Kingston SSDNow V Series 40 Gb driveI've been waiting for the Kingston SSDNow V Series 40 Gb solid state drive (SNV125-S2/40GB).

NewEgg.com's 'ShellShocker deal' of the day— $84.99 (after a 20 dollar rebate), and free shipping. Unfortunately, they seem to be perpetually sold out! Shortly after the drive went on sale on Nov. 9th, NewEgg.com indicated it was sold out. The site informed me the drive would be in stock on Nov. 11th. Not to be deterred, I selected the option to be notified by e-mail when it's in stock again, hoping to buy it the instant I get a notification. The notification never arrived, and this morning NewEgg.com showed the drive was sold out again! A quick call to NewEgg revealed the drive's status went straight from showing an ETA to sold out. NewEgg.com doesn't accept orders for out-of-stock items.
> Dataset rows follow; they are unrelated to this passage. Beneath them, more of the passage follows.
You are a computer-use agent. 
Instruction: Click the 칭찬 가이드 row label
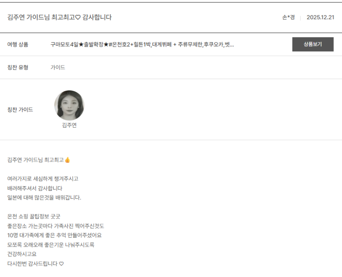point(20,110)
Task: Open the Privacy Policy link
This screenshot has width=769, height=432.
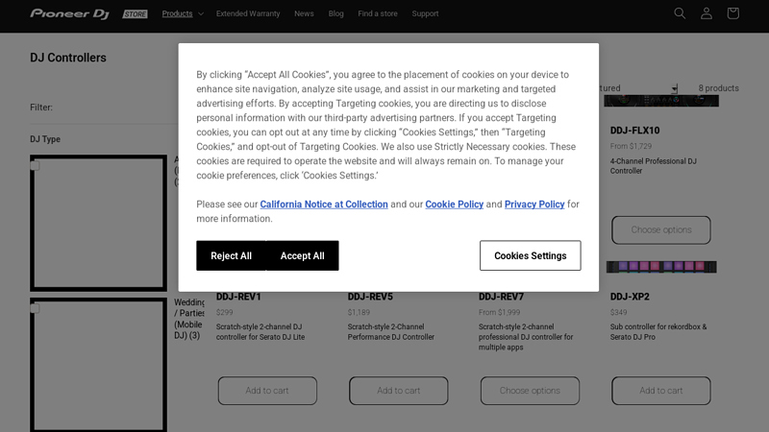Action: (534, 204)
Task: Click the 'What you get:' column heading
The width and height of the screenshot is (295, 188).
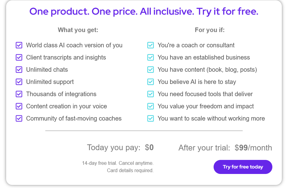Action: coord(78,30)
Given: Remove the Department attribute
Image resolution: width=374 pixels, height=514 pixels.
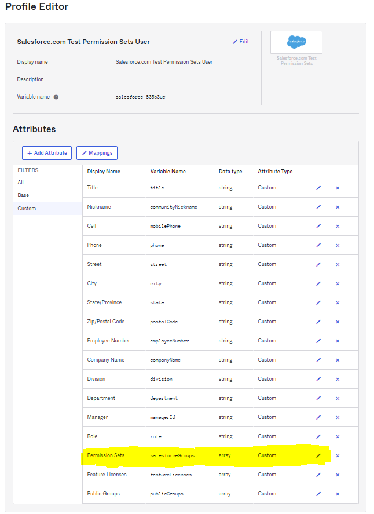Looking at the screenshot, I should pyautogui.click(x=338, y=398).
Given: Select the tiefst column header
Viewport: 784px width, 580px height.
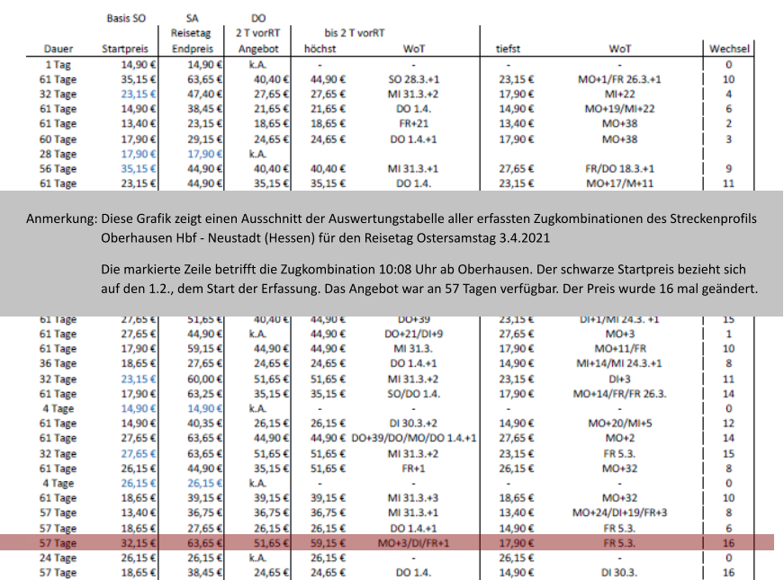Looking at the screenshot, I should (x=509, y=49).
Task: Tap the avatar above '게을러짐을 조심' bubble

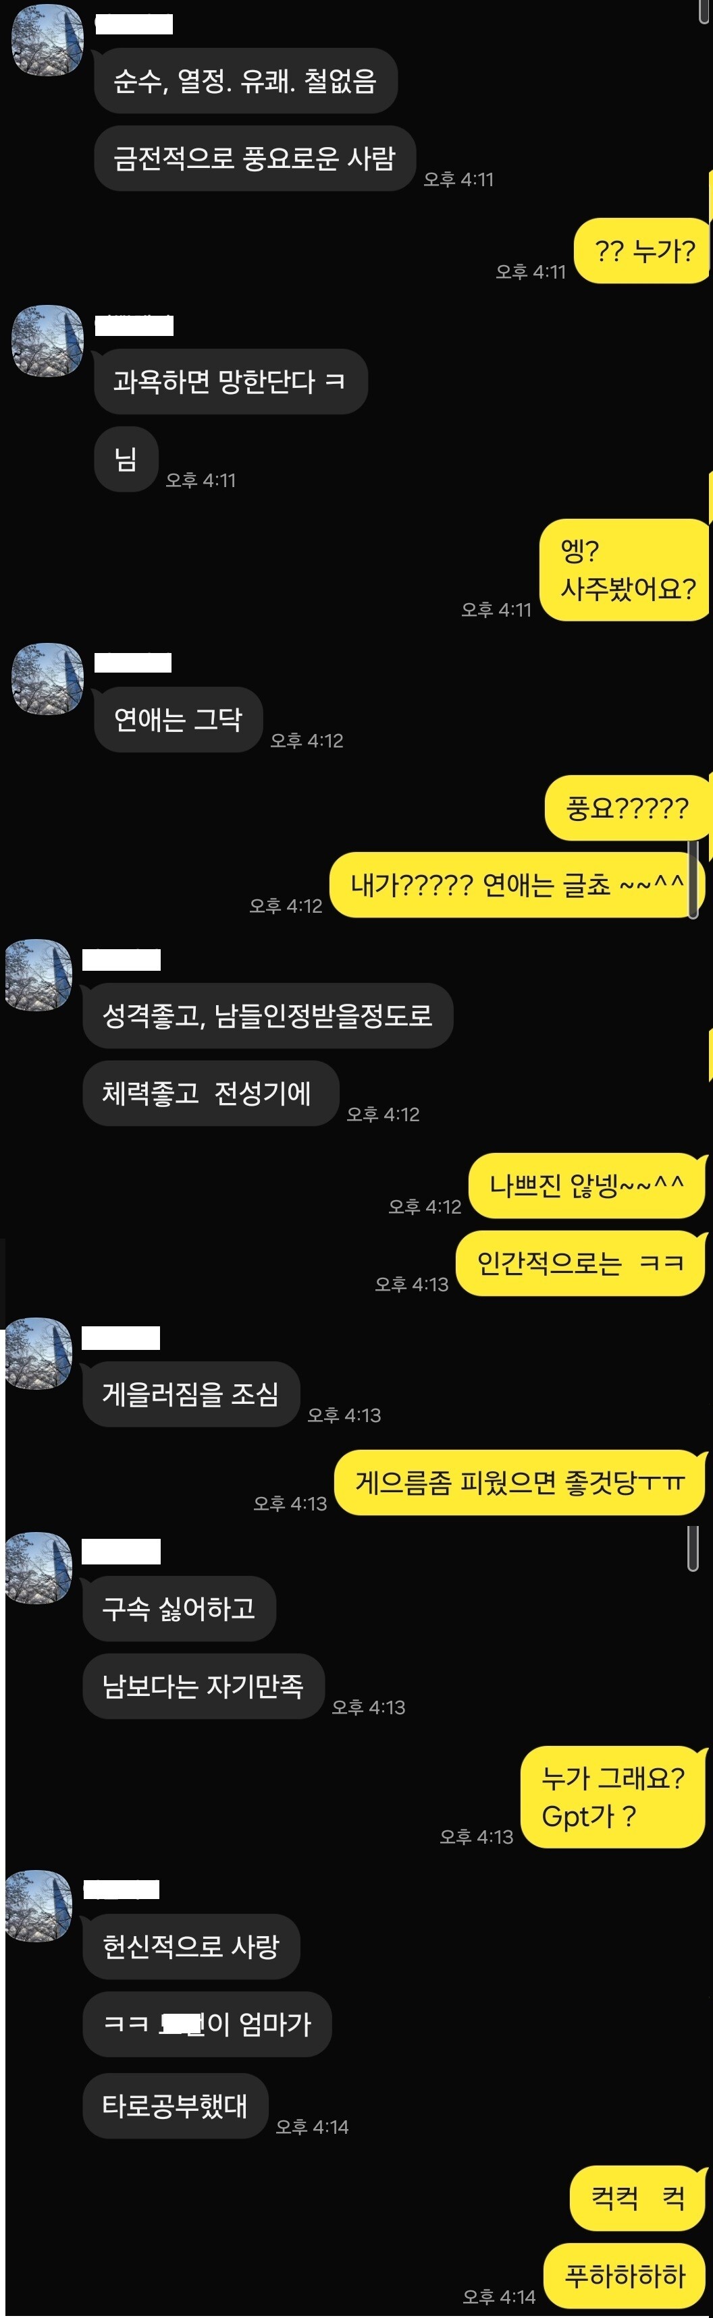Action: (39, 1353)
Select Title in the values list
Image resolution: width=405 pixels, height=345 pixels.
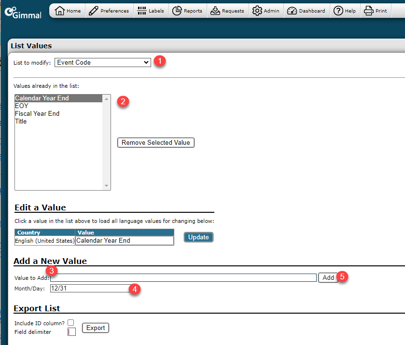click(21, 121)
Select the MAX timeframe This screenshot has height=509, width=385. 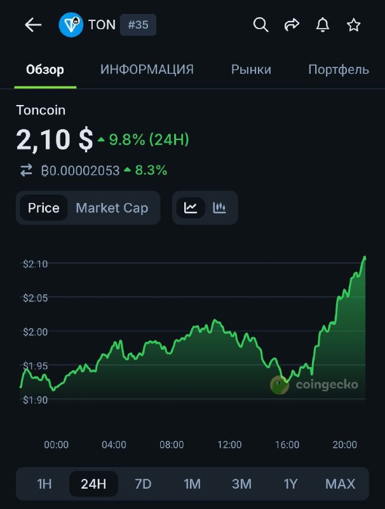point(341,484)
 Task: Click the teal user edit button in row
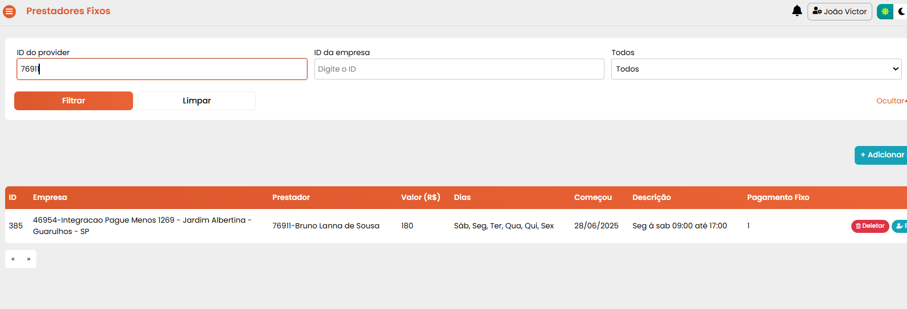pyautogui.click(x=900, y=226)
Which begs the question— was the item ever available? The rep wasn't able to confirm if they did in fact restock it or not, and NewEgg.com doesn't provide an ETA on this item any more.

Kingston announced the drive recently, and tech blogs have been buzzing up the NewEgg.com deal for days. The drive promises amazing performance gains (170 MB/sec sequential reads! Although the 40 MB/sec sequential writes seem to be a tad underwhelming in comparison, random writes should outpace hard drives.) and is intended to be used as a boot drive to dramatically reduce system boot times. Early reviews have been promising enough, and the price makes it hard to resist.

If you've been able to get hold of the Kingston SSDNow 40 Gb or a similar drive and taken it for a spin, do share your SSD experience.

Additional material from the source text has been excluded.